We should consolidate a number of pages under a more coherent structure, make sure everything actually reflects current practice, and improve the navigation aids. This applies to the procedural train docs as well as to descriptions of how deployments are structured overall and how backports are to be conducted.

Structural improvements and onboarding

We want to get more people confident deploying backports, as well as aware of the ways they are affected by the train process.
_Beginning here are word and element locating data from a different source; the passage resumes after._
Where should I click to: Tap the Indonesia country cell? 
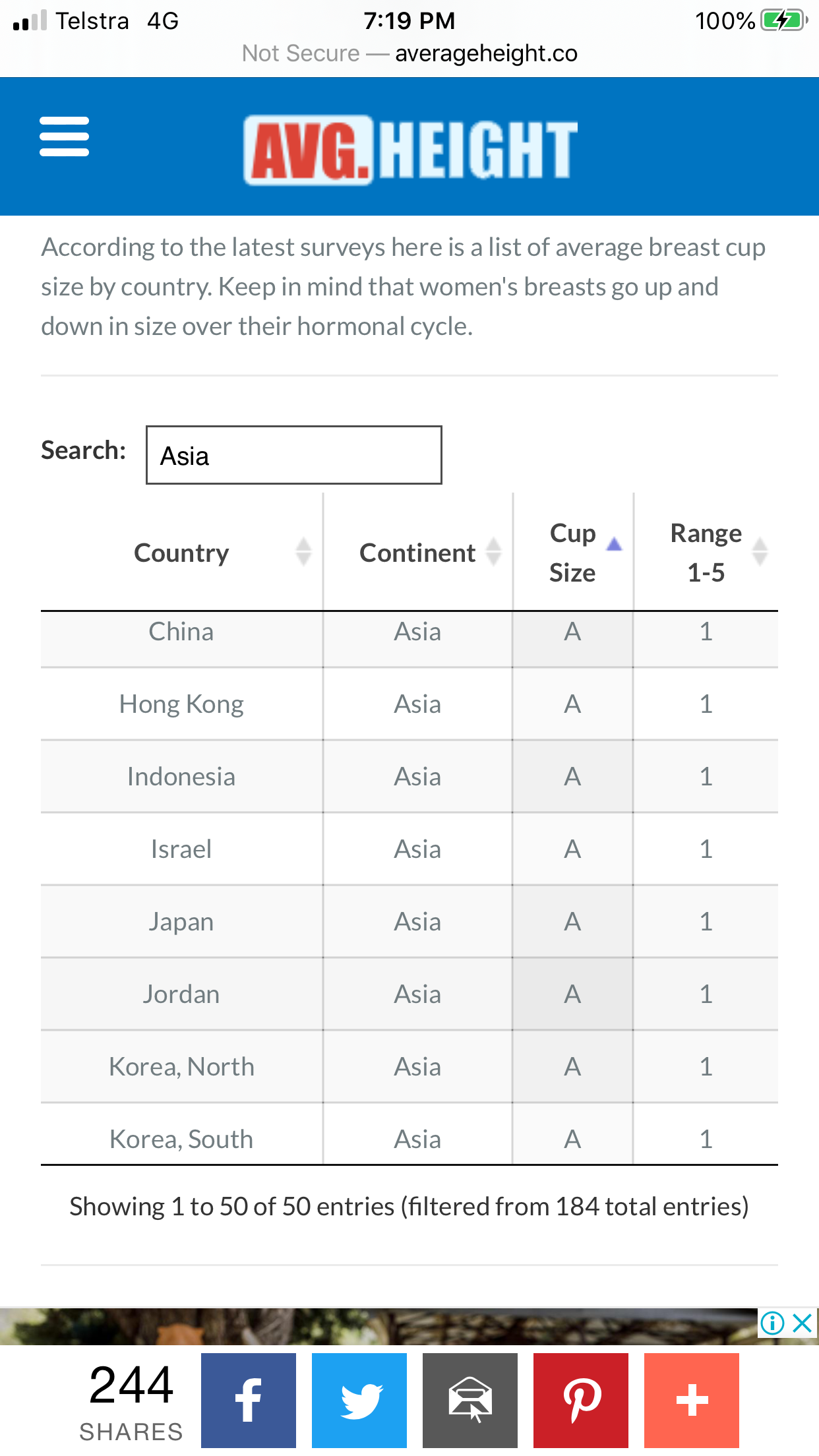coord(181,777)
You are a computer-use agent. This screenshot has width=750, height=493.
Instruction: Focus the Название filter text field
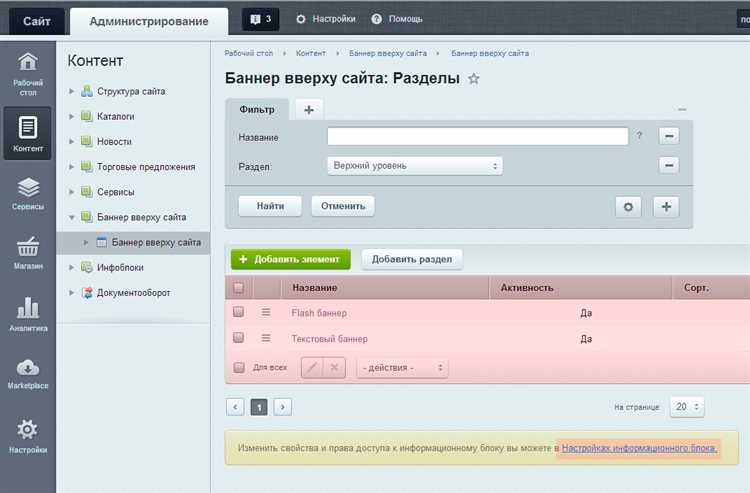coord(477,136)
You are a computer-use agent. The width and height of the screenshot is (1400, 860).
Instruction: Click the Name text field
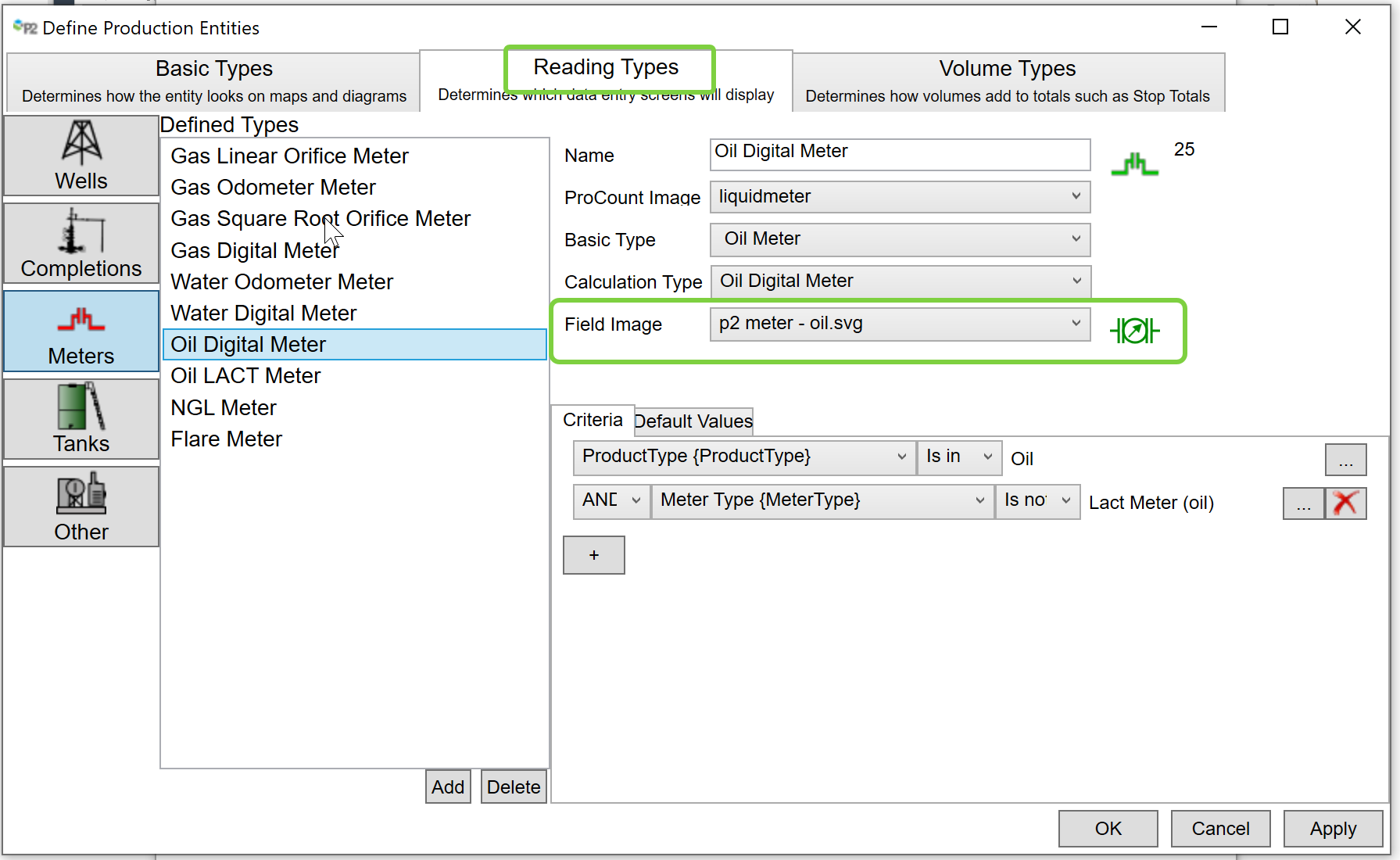899,154
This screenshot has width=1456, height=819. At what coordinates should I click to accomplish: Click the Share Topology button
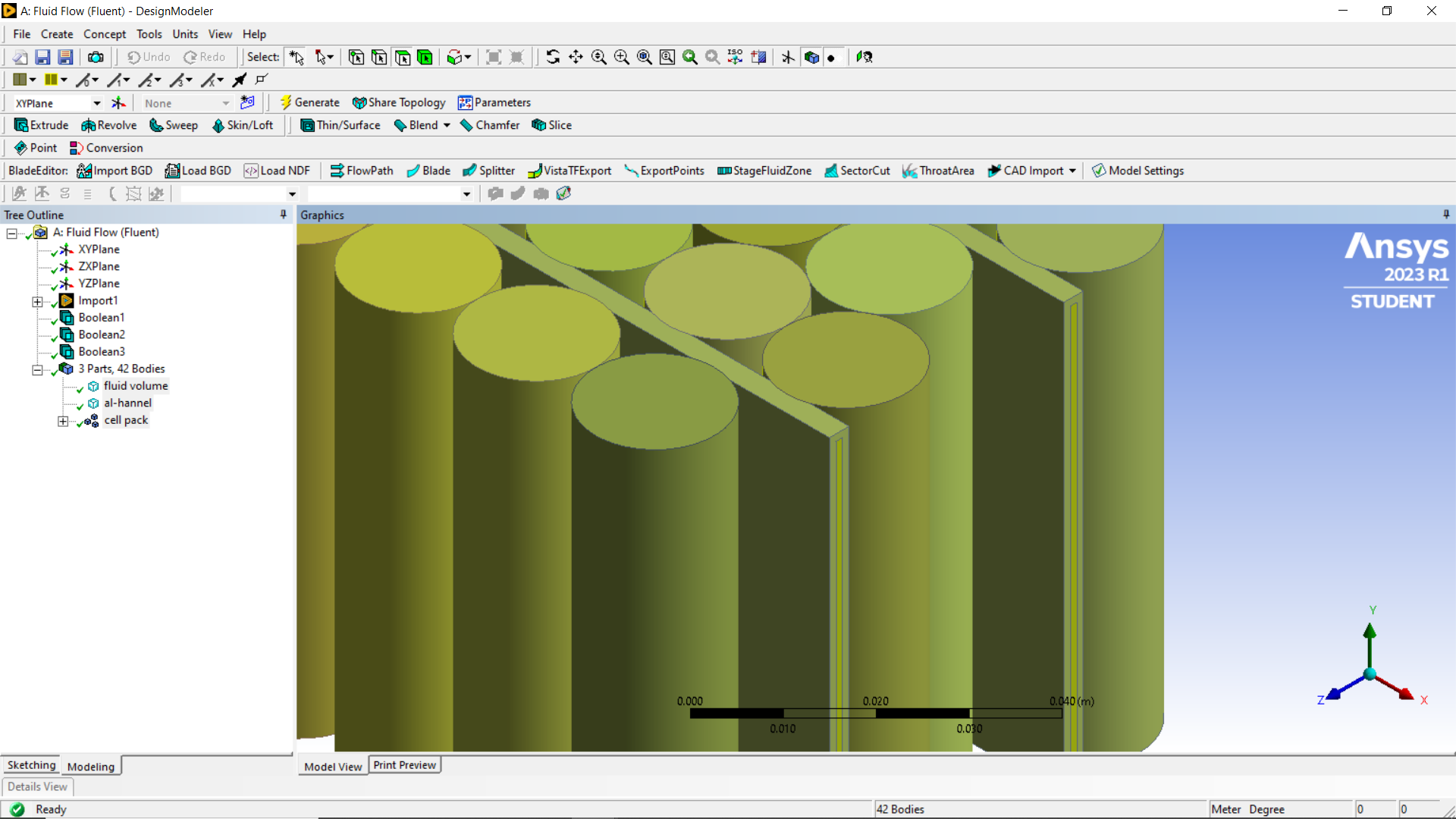click(399, 102)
To that end:

  • There should probably be an overall /Deployments portal, replacing the current calendar location
  • All the deployment docs should actually live under /Deployments
  • Calendar should probably move to /Deployments/Calendar
    • Projects that reference /Deployments will need updating:
      • Jouncebot parses Deployments
      • Do a codesearch for other stuff, ask around
  • There should be a /Deployments/Training entrypoint for new folks
  • We should establish a clear training process.
    • Open to anyone who:
      • Is in NDA / WMF / WMDE LDAP groups.
      • Has shell access.
      • Has received log triage training. (Details here could be worked out, but knowing how to deal with logs needs to be part of knowing how to deploy.)
    • Put this on the staff calendar, and offer invites: "Message me your email associated with your LDAP and I'll add you to the invite."
      • Trainer will check that people meet requirements.

Policy change tweaks

  • Holding the train
    • Mention client errors and 1k limit in a 12 hour period before it's an UBN
    • Client errors < 100 / hour
    • Specific error budget - 2 or more times in a version?
    • Define "new" in regards to errors
  • Heterogeneous deployment/Train_deploys
    • Mention client error dashboard
    • Client errors < 100 / hour
    • Define "new" in regards to errors

Event Timeline

cc: @thcipriani, @dancy if there are specifics I'm forgetting here.

LGTM! I'll mention what I voiced in our meeting: "new" is the term I struggle with.

brennen triaged this task as High priority.Feb 3 2021, 11:49 PM
brennen updated the task description. (Show Details)
brennen updated the task description. (Show Details)
brennen moved this task from Backlog to Doing on the User-brennen board.
brennen renamed this task from Update train policy documentation to Update/organize train deployment and related policy documentation.Feb 5 2021, 9:31 PM
brennen updated the task description. (Show Details)

Unlicking this cookie for the moment, as my good intentions got mugged by reality.

brennen moved this task from Backlog to Done or Declined on the User-brennen board.

This task as-written no longer reflects reality.

At this writing:

  • We have a longstanding training process for new deployers, albeit a sparsely attended one. Training is quite a bit less necessary than it used to be, since...
  • Backports and train deployment have been simplified dramatically via scap backport and the recent scap train.
  • We've recently done some work on updating deployment docs to reflect these things. Imperfect, but on the whole it's in better shape than it was a while ago. My hope is that we continue to reduce the amount of documentation needed to cover a process that's getting less painful with time.
  • Moving the Deployment calendar seems like more hassle than it's worth.

There's some policy stuff about error budgets muddled in here, but I'd like to re-approach that if necessary under its own ticket. I think we're talking seriously about handing off some responsibility for deployment operations and error triage to the teams actually responsible for the code, and that'll probably be an appropriate time to think about this stuff.